Far-right leader Le Pen has vowed to ditch the euro while ex-banker Macron is pro-European Union

PARIS France voted yesterday in the first round of a bitterly fought presidential election that is crucial to the future of Europe and a closely watched test of voters' anger with the political establishment.

Over 50,000 police backed by elite units of the French security services patrolled the streets less than three days after a suspected Islamist gunman shot dead a policeman and wounded two others on the central Champs-Elysees avenue.

Voters will decide whether to back a pro-European Union (EU) centrist newcomer, a scandal-ridden veteran conservative who wants to slash public spending, a far-left eurosceptic admirer of Fidel Castro or to appoint France's first woman president who will shut borders and ditch the euro.

The outcome will show whether the populist tide that saw Britain vote to leave the EU and Mr Donald Trump's election in the United States is still rising or starting to ebb.

A high level of indecision adds to the nervousness.

Mr Emmanuel Macron, 39, a centrist ex-banker who set up his party just a year ago, is the opinion polls' favourite to win the first round and beat far-right National Front chief Marine Le Pen in the two-person run-off on May 7.

For them to win the top two qualifying positions will represent a huge change in the political landscape.

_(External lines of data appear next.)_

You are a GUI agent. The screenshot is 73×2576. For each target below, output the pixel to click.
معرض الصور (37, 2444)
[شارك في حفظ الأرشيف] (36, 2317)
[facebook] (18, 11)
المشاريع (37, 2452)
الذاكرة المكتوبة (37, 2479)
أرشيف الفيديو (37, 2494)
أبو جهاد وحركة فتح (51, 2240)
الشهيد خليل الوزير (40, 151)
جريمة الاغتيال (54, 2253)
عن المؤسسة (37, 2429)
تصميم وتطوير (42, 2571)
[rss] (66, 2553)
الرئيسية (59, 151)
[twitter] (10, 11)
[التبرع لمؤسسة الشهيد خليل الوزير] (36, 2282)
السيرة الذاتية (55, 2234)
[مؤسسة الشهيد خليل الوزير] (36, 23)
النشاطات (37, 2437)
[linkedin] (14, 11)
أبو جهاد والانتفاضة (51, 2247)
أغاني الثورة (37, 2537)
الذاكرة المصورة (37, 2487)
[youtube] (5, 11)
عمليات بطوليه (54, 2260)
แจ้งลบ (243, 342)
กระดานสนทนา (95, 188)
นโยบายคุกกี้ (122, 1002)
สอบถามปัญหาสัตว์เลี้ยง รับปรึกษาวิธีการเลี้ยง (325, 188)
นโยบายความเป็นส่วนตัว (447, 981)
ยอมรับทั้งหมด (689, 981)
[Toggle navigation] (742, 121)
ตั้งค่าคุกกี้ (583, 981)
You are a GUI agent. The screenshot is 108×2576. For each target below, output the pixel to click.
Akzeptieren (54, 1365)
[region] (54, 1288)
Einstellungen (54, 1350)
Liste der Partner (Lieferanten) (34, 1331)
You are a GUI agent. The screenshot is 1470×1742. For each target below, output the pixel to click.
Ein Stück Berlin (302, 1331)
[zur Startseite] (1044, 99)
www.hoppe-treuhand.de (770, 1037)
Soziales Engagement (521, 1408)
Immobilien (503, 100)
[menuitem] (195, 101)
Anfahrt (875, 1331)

The second round will then feature neither of the mainstream parties that have governed France for decades.

But conservative Francois Fillon is making a comeback after being plagued for months by a fake jobs scandal, and leftist Jean-Luc Melenchon's ratings have surged in recent weeks.

"It wouldn't be the classic left versus right divide but two views of the world clashing," said Ifop pollsters' Jerome Fourquet. "Mr Macron bills himself as the progressive versus conservatives, Ms Le Pen as the patriot versus the globalists."

The seven other candidates, including the ruling Socialist Party's Benoit Hamon, lag behind in opinion polls.

Some polls had been predicting a much lower turnout, closer to the 70 per cent that took the then National Front leader Jean-Marie Le Pen into the second round in 2002.

Pollsters are unclear about what a low or high turnout could mean this year. High unemployment, sluggish growth and the general trustworthiness of politicians are issues that concern voters.